Roma, 16 dicembre 2025 – Emergono nuovi dettagli sull’attentato dinamitardo che ha colpito il giornalista Sigfrido Ranucci lo scorso 16 ottobre a Pomezia, comune alle porte di Roma. L’ordigno esploso all’esterno della sua abitazione è stato analizzato dagli investigatori, che hanno ricostruito la sua composizione e modalità di attivazione.
Composizione e caratteristiche dell’ordigno
Secondo quanto riferito dagli inquirenti della Procura di Roma, l’ordigno esploso era costituito da gelatina da cava e polvere pirica, materiali tipici di esplosivi artigianali. L’esplosivo, del peso stimato di circa un chilogrammo, era azionato da una miccia posta all’estremità, che ne ha determinato l’innesco. La bomba era stata collocata all’interno di un vaso esterno alla villetta di Ranucci nella zona di Campo Ascolano.
Indagine e ipotesi investigative sul caso Ranucci
Le indagini sono condotte dalla Direzione Distrettuale Antimafia (Dda) di Roma, che ha delegato le attività investigative ai carabinieri. Nel procedimento penale si procede per i reati di danneggiamento e violazione della legge sulle armi, aggravati dall’uso del metodo mafioso. Al momento, gli investigatori non escludono la pista che collega l’attentato a gruppi della criminalità organizzata.
Sigfrido Ranucci, giornalista di lungo corso e conduttore del programma di inchiesta Report su Rai 3, vive sotto scorta dallo scorso 2021 a seguito di minacce di morte ricevute dalla mafia.
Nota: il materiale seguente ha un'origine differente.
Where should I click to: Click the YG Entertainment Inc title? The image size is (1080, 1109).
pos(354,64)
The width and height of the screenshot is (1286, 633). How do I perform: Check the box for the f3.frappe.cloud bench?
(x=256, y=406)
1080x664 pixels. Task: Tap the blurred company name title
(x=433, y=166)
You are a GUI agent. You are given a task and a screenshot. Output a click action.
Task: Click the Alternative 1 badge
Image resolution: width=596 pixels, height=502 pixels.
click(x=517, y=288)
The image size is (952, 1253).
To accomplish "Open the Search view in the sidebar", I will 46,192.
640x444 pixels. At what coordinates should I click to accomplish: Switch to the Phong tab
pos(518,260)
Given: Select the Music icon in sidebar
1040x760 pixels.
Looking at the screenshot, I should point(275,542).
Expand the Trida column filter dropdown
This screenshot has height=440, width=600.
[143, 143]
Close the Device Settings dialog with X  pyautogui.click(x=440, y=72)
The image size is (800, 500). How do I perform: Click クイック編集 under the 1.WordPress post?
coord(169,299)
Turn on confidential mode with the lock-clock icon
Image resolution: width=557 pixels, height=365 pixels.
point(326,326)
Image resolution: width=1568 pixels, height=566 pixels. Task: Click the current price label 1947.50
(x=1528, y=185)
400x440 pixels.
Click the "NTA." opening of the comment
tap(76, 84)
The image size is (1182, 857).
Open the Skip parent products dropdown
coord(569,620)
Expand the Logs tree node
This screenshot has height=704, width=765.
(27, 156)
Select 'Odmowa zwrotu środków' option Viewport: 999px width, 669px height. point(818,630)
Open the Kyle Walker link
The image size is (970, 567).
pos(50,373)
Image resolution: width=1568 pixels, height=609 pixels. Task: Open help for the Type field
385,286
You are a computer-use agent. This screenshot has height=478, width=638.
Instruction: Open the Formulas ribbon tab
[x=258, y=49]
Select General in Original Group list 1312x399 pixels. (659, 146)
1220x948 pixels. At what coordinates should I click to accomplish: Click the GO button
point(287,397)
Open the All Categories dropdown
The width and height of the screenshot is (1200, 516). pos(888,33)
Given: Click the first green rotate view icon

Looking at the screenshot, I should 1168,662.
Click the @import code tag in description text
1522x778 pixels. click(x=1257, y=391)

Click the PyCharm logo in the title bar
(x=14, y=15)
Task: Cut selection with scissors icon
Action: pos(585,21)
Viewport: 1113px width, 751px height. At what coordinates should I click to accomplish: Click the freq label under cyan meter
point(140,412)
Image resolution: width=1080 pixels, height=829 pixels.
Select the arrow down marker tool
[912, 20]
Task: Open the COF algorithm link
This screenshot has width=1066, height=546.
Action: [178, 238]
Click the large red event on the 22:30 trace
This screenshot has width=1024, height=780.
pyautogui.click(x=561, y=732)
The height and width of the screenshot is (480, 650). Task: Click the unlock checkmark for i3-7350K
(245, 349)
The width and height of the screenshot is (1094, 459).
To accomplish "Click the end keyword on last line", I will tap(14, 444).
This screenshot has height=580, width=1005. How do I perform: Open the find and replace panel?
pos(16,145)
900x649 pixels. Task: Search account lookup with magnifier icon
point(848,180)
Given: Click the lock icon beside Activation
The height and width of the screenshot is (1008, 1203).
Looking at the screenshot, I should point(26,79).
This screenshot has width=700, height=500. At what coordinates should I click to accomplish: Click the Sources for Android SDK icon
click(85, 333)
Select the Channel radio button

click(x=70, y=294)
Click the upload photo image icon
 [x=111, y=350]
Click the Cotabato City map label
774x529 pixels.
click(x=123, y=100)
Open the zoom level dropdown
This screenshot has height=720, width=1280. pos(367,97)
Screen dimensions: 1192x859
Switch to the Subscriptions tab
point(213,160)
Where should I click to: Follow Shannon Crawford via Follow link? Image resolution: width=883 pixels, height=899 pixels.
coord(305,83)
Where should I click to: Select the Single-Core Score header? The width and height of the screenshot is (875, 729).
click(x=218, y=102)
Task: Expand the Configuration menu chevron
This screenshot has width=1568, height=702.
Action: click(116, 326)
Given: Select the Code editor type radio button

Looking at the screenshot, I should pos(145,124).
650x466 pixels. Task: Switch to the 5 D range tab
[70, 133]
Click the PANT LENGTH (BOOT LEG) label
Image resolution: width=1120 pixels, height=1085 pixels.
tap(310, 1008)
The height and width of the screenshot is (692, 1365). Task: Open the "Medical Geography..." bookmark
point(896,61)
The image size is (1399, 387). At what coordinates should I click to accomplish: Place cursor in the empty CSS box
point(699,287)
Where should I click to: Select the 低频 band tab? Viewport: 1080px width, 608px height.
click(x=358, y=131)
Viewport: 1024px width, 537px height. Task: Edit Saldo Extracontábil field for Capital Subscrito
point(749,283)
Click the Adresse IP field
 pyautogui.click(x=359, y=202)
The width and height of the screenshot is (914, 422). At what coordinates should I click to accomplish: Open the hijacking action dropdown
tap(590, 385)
La notte dell’attentato, l’esplosione ha distrutto la sua auto e danneggiato quella della figlia, segnando un salto di qualità preoccupante nelle intimidazioni subite. Le autorità stanno lavorando per fare piena luce sull’accaduto, confermando la gravità del clima di minacce nei confronti di chi svolge un’attività giornalistica d’inchiesta sul crimine organizzato e le sue ramificazioni.